AIRNA, a transatlantic biotechnology company specializing in RNA editing, has successfully closed a $155 million Series B financing round. The funds will primarily support the advancement of the company's lead candidate, AIR-001, into clinical trials for the treatment of alpha-1 antitrypsin deficiency (AATD), a rare genetic disorder affecting the lungs and liver.

AIRNA's Innovative Approach to AATD Treatment

AIR-001 employs a cutting-edge RNA editing technique to address AATD by targeting and repairing the most common pathologic mutation in the SERPINA1 gene. This approach aims to restore the expression of functional alpha-1 antitrypsin (AAT) protein, potentially offering a functional cure for AATD patients.

The technology leverages an enzyme called adenosine deaminase acting on RNA (ADAR), which is naturally present in human cells. AIRNA's platform recruits ADAR to make targeted adenosine-to-inosine edits in RNA, effectively correcting the genetic defect responsible for AATD.

AIRNA CEO Kris Elverum emphasized the appeal of AIR-001, stating, "Patients and physicians want to be able to have options that can give them a functional cure while maintaining flexibility and control over their healthcare decisions."

Clinical Trial Plans and Pipeline Development

With the new funding, AIRNA plans to initiate a Phase I/II clinical trial for AIR-001 in the second half of 2025. The company has completed in vivo proof-of-concept studies for the candidate and is preparing to submit regulatory applications for clinical trial approval.

In addition to advancing AIR-001, the Series B proceeds will support the development of AIRNA's pipeline of other RNA-editing candidates.
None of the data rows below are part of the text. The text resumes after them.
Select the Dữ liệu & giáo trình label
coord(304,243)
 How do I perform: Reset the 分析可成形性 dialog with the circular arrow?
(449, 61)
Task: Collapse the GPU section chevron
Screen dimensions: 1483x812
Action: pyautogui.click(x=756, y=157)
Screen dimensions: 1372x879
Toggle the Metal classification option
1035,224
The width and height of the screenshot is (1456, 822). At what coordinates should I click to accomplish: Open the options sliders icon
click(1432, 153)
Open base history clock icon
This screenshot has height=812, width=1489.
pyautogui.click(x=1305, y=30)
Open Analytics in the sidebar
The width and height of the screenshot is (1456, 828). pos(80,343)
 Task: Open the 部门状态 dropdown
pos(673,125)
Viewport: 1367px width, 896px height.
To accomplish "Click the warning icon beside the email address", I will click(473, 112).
The company is exploring applications in cardiometabolic diseases and other genetic conditions, focusing on both disease-causing variations and potentially beneficial genetic variants.

Investment Landscape and Industry Context

The Series B round was co-led by Venrock Healthcare Capital Partners and Forbion Growth, with participation from institutional investors such as ARCH Venture Partners, RTW Investments, and Nextech Invest. This successful fundraising effort comes amid a challenging macro-environment for the biotech industry, highlighting the continued investor interest in innovative therapeutic approaches.

AIRNA's raise follows recent funding successes by other biotechs, including Hillstar Bio's $67 million Series A for autoimmune therapies and Temper Bio's $70 million Series B for substance-use disorder treatments.

The RNA editing field has attracted significant attention and investment, with companies like Wave Life Sciences, Shape Therapeutics, and Korro Bio also developing similar technologies. However, the long-term clinical success and market positioning of these approaches remain to be determined.